MATERIAL PROVIDED

++++++++++

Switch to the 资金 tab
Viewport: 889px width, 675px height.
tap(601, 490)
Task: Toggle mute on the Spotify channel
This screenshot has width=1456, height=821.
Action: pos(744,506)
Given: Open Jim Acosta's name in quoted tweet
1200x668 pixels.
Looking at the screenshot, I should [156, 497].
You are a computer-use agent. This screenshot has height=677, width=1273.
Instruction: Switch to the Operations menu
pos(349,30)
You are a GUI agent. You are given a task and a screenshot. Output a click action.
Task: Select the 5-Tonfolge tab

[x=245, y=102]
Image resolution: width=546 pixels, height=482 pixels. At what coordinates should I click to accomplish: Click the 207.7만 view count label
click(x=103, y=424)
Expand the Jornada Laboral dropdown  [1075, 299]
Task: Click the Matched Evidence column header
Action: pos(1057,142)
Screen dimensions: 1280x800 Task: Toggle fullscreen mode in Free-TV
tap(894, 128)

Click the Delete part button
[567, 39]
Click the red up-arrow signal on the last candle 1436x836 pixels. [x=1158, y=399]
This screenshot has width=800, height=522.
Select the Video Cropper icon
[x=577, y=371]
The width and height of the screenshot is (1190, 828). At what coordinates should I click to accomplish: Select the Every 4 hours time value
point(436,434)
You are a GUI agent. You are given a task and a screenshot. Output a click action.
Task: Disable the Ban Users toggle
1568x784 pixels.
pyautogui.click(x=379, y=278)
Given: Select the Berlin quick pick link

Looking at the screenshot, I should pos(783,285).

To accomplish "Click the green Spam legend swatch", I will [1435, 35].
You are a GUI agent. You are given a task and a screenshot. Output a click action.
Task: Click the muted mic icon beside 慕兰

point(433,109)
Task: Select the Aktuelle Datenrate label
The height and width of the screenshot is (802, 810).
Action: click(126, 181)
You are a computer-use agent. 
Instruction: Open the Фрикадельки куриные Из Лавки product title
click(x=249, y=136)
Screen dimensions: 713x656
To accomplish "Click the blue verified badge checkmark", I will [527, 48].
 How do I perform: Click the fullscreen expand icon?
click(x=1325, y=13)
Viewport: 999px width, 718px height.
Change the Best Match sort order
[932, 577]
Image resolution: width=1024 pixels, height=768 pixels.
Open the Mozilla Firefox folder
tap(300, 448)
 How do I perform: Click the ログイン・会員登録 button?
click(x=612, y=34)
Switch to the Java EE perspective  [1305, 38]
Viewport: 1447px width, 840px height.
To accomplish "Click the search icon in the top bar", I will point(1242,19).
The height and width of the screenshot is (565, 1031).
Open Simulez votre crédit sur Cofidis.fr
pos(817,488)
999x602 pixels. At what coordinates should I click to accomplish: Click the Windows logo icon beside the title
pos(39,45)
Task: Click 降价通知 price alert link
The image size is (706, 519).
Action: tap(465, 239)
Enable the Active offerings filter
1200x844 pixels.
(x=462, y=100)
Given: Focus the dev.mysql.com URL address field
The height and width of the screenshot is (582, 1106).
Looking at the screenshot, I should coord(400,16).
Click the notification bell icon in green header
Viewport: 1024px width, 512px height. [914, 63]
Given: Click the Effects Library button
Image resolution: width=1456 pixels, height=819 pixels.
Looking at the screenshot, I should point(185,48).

++++++++++

PROBLEM DESCRIPTION
Rewrite the items starting with the line with "Screen dimensions: 1280x800" and going on through the line with "click(x=249, y=136)", swapping "Spam" for "Junk" and leaving everything else unchanged.

FINISHED ANSWER
Screen dimensions: 1280x800 Task: Toggle fullscreen mode in Free-TV
tap(894, 128)

Click the Delete part button
[567, 39]
Click the red up-arrow signal on the last candle 1436x836 pixels. [x=1158, y=399]
This screenshot has width=800, height=522.
Select the Video Cropper icon
[x=577, y=371]
The width and height of the screenshot is (1190, 828). At what coordinates should I click to accomplish: Select the Every 4 hours time value
point(436,434)
You are a GUI agent. You are given a task and a screenshot. Output a click action.
Task: Disable the Ban Users toggle
1568x784 pixels.
pyautogui.click(x=379, y=278)
Given: Select the Berlin quick pick link

Looking at the screenshot, I should pos(783,285).

To accomplish "Click the green Junk legend swatch", I will [1435, 35].
You are a GUI agent. You are given a task and a screenshot. Output a click action.
Task: Click the muted mic icon beside 慕兰

point(433,109)
Task: Select the Aktuelle Datenrate label
The height and width of the screenshot is (802, 810).
Action: click(126, 181)
You are a computer-use agent. 
Instruction: Open the Фрикадельки куриные Из Лавки product title
click(x=249, y=136)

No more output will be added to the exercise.